DOCUMENT EXCERPT:
^^^^^^^^^^^^^^^^

Operating Systems Part 1
Part 1: Virtualization
Virtualization: The Operating System takes a physical resource (e.g. the Processor, Memory) and transforms it into a more general, powerful, and easy-to-use virtual form of itself. Which is why we sometimes refer to the Operating System as a virtual machine.
In order for users like ourselves to use the Operating System the OS provides interfaces (APIs) that you can call called system calls (provides a few 100 of these) are available to applications. System Calls are used to run programs, access memory and devices, and other relatable actions. We sometimes say that the Operating System provides a standard library to applications.
Operating Systems role to manage resources (CPU, Memory, etc.).
Lets look at some examples:
CPU (Central Processing Unit)
The brain of the Computer.
This simple CPU simulator program below uses a function called Spin()
which repeatedly checks the time and it returns once it has run for a second. Then after a second it will print out the string we passed in and repeats printing the string until the program is stopped.

^^^^^^^^^^^^^^^^

EXERCISE TASK:
On the page on operating system virtualization, list the qualities that the virtual form of a physical resource has. The entries that follow are separate material unrelated to the page on operating system virtualization.

^^^^^^^^^^^^^^^^

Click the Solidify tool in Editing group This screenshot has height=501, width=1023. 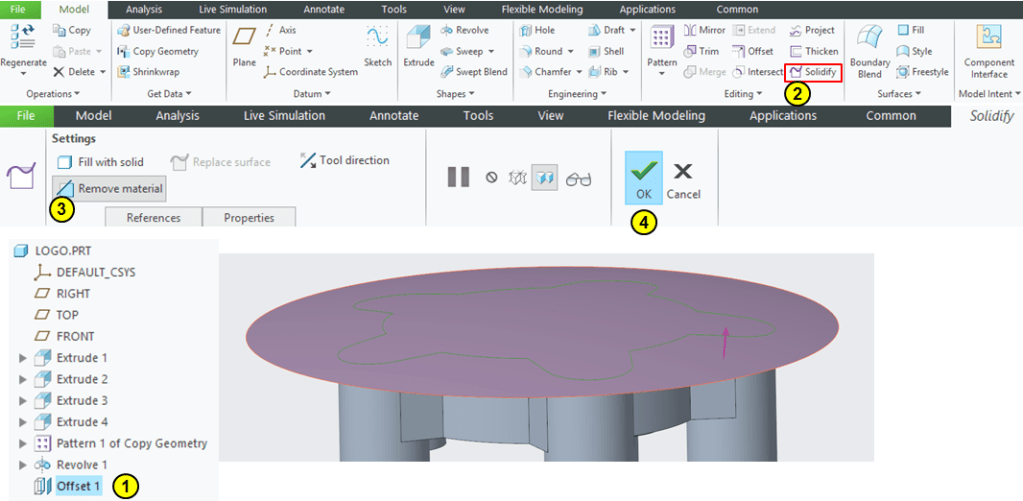pyautogui.click(x=812, y=72)
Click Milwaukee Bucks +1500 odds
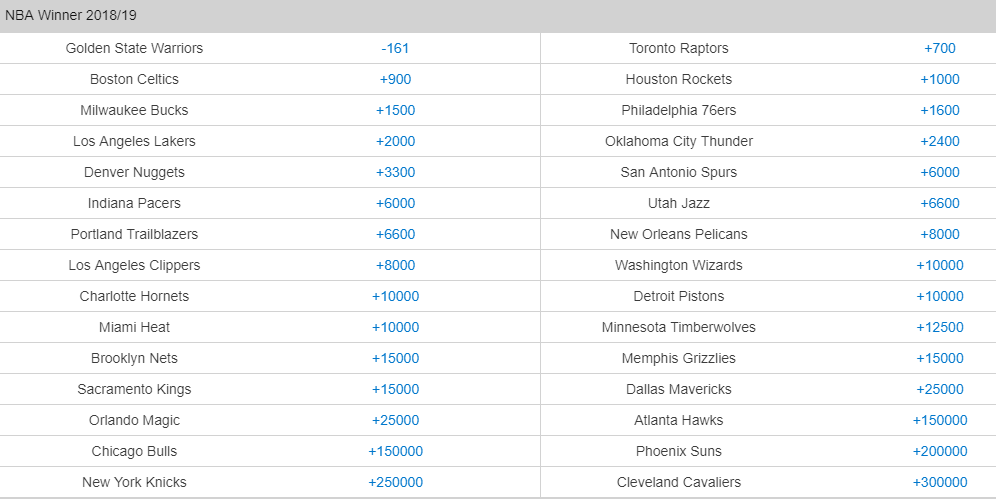Viewport: 996px width, 499px height. coord(395,110)
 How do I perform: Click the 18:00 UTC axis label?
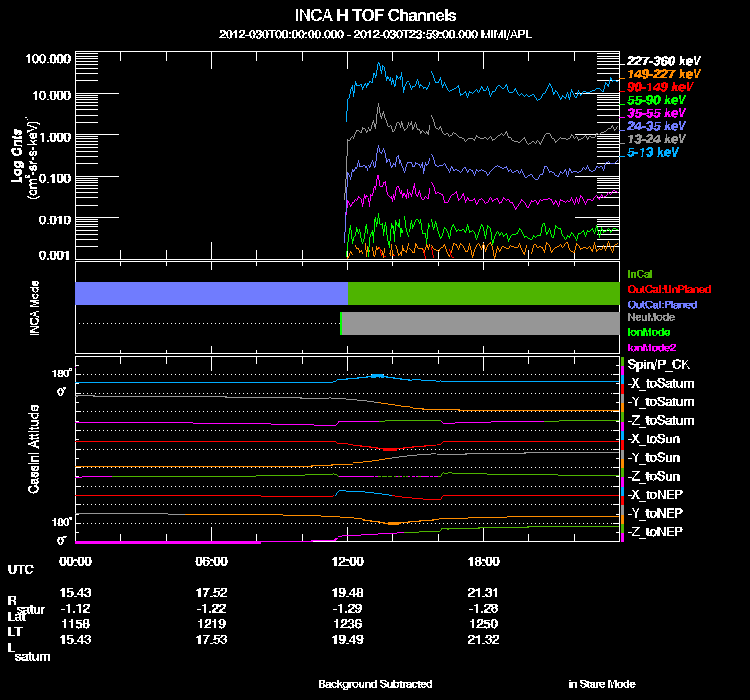pyautogui.click(x=483, y=561)
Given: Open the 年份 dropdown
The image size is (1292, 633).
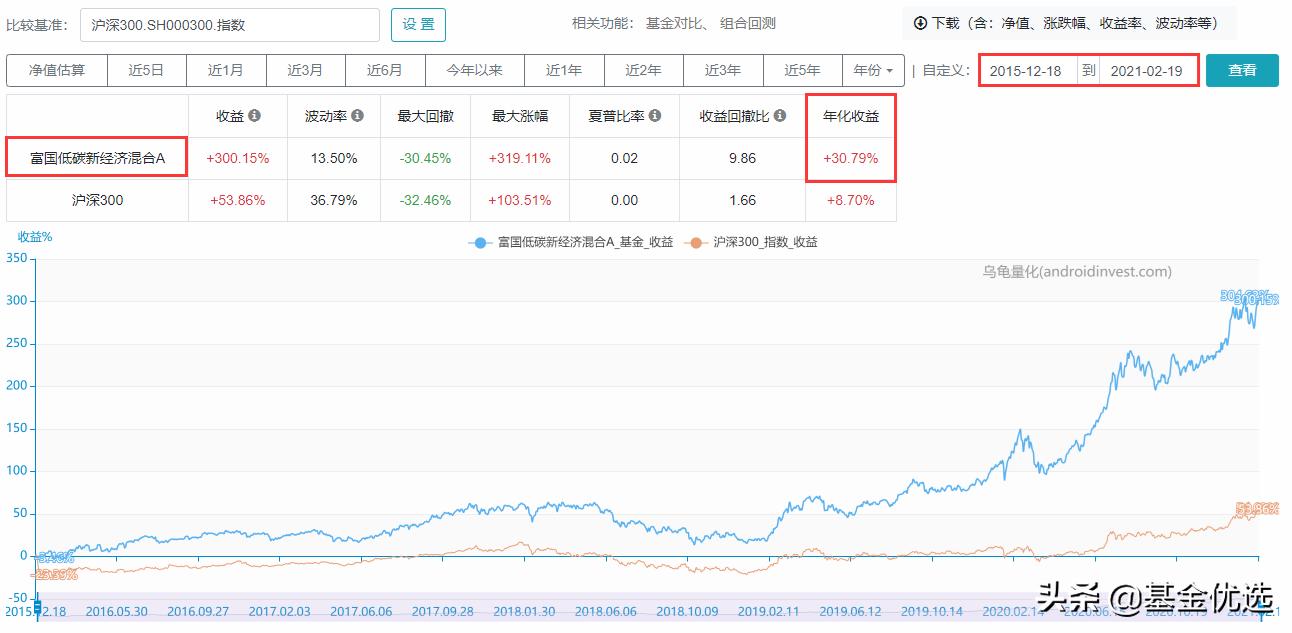Looking at the screenshot, I should (874, 70).
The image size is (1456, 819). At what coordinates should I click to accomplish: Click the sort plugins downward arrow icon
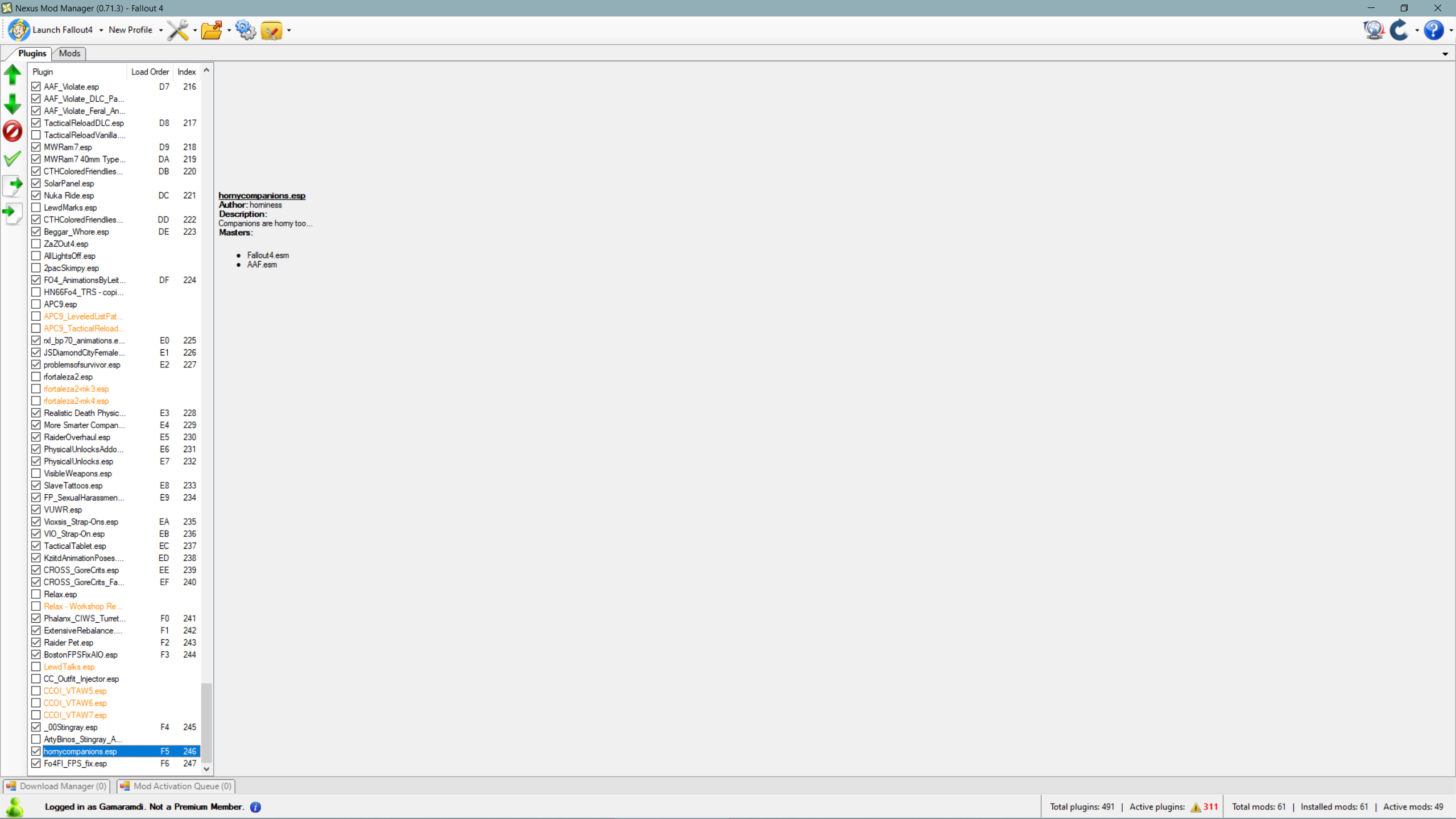pos(12,105)
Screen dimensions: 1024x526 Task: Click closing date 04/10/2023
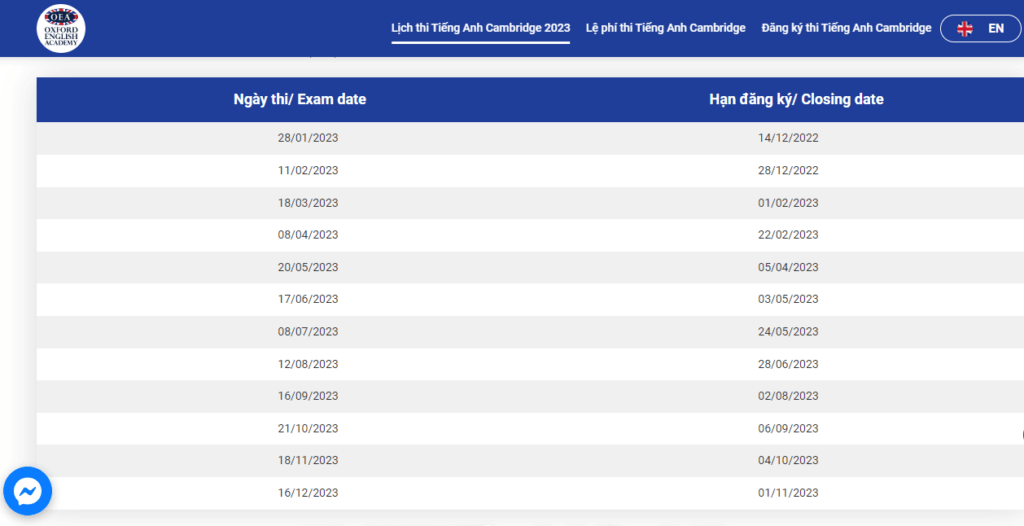tap(788, 461)
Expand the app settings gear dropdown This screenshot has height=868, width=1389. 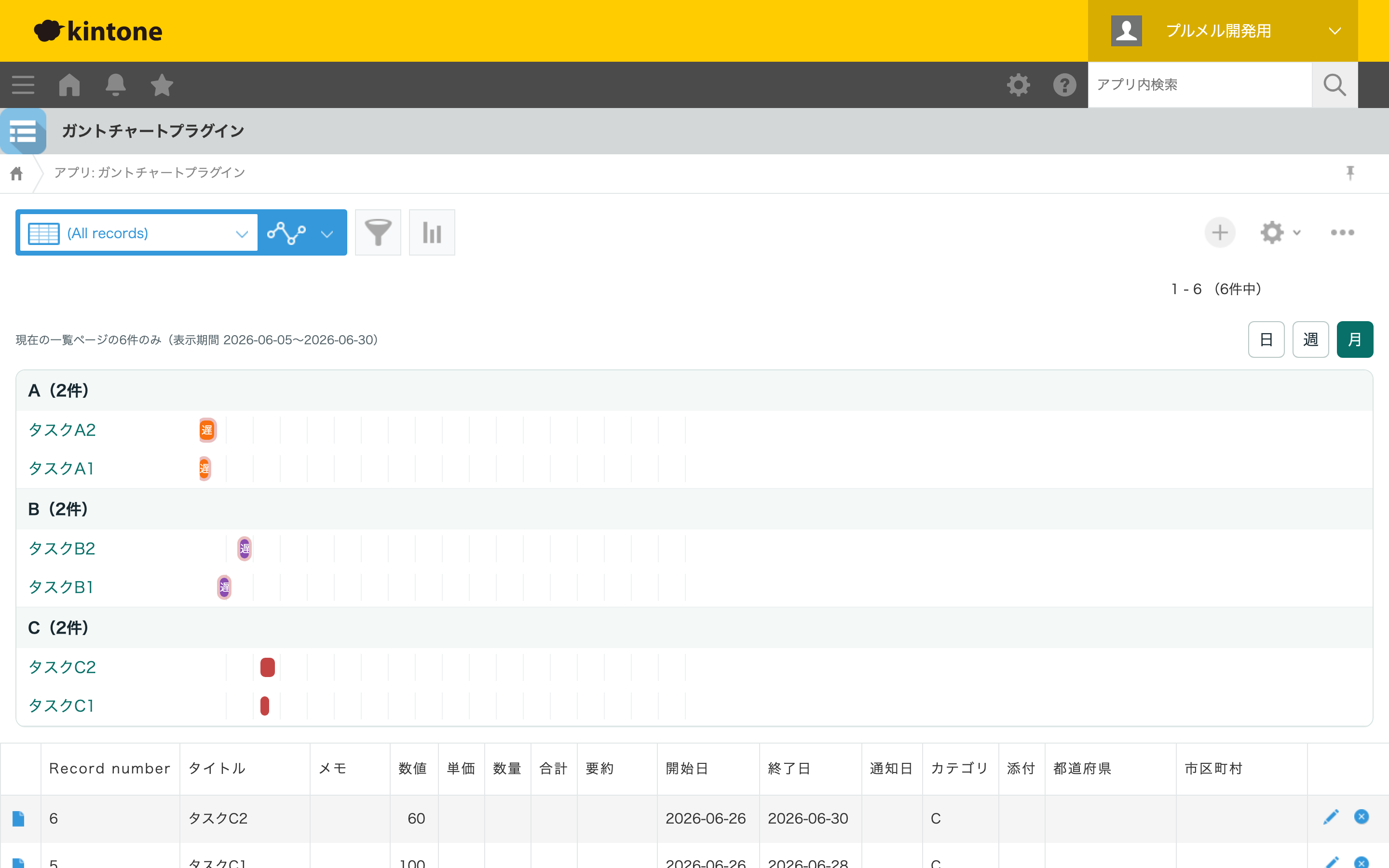[1280, 232]
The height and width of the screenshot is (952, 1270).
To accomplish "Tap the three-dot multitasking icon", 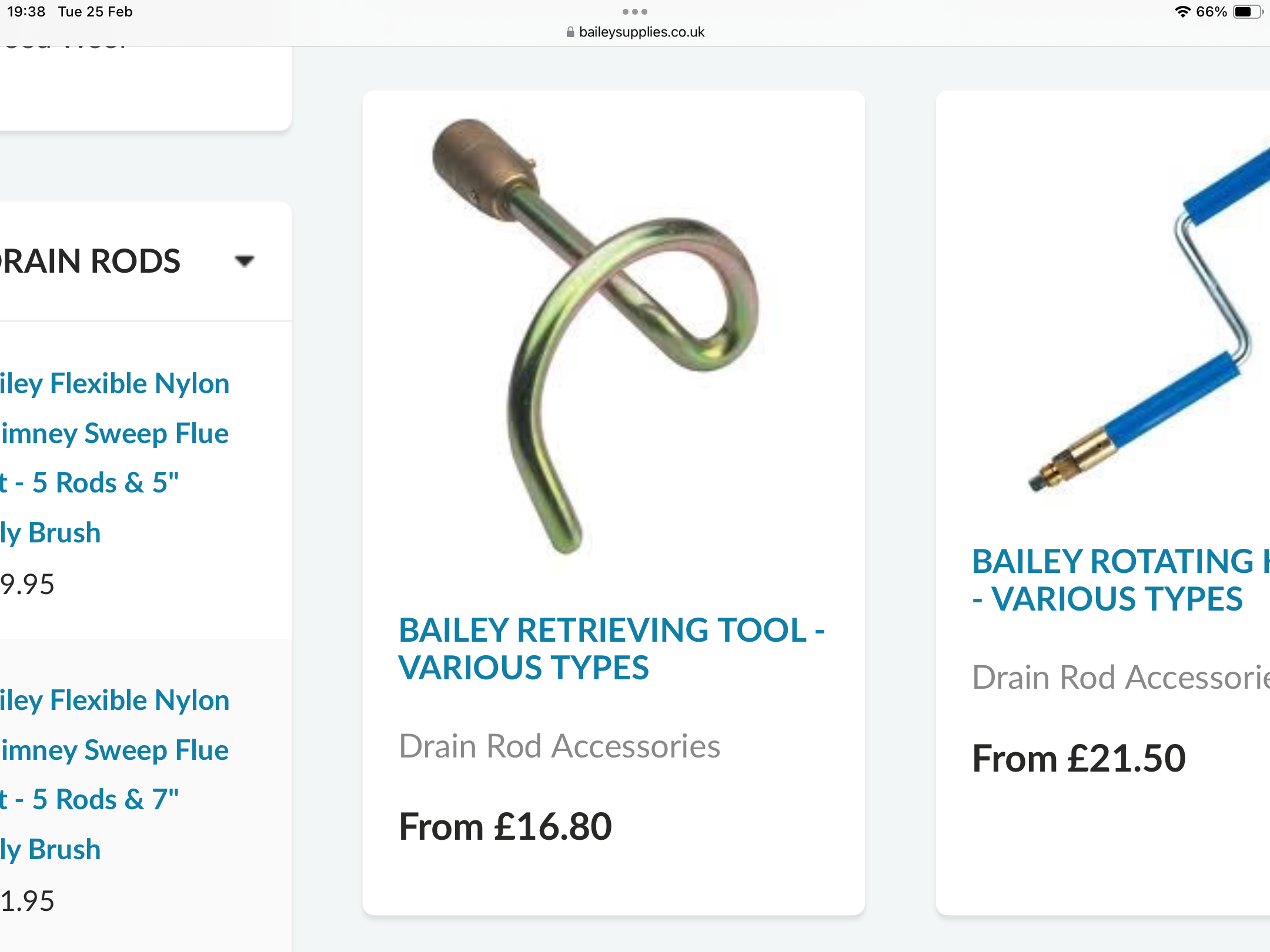I will tap(634, 12).
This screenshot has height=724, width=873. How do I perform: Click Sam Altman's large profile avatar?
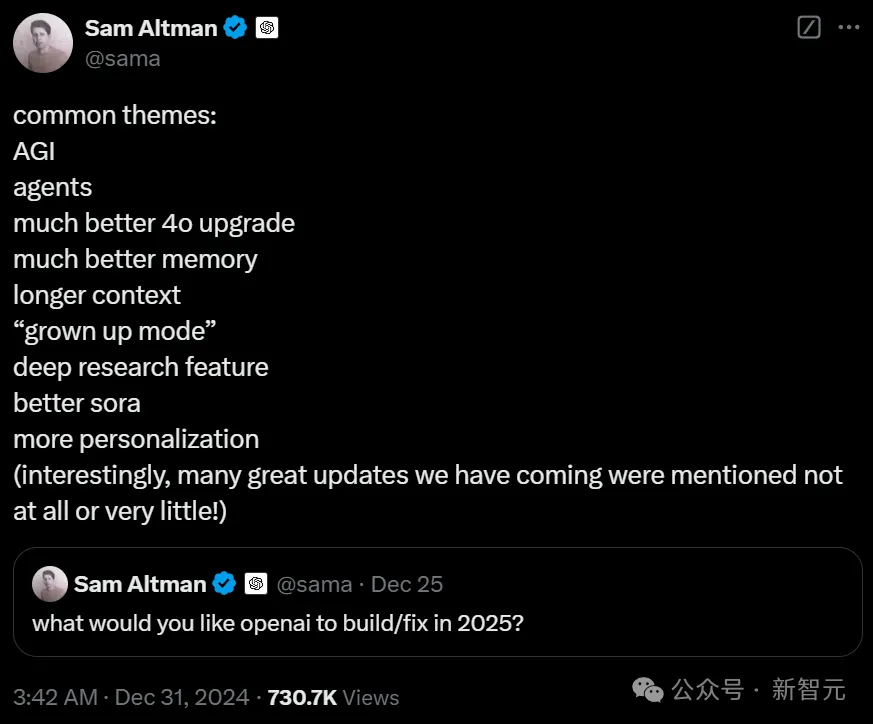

^^^^^^^^^^^^^^^^

RESULT BELOW:
- More general
- More powerful
- Easier to use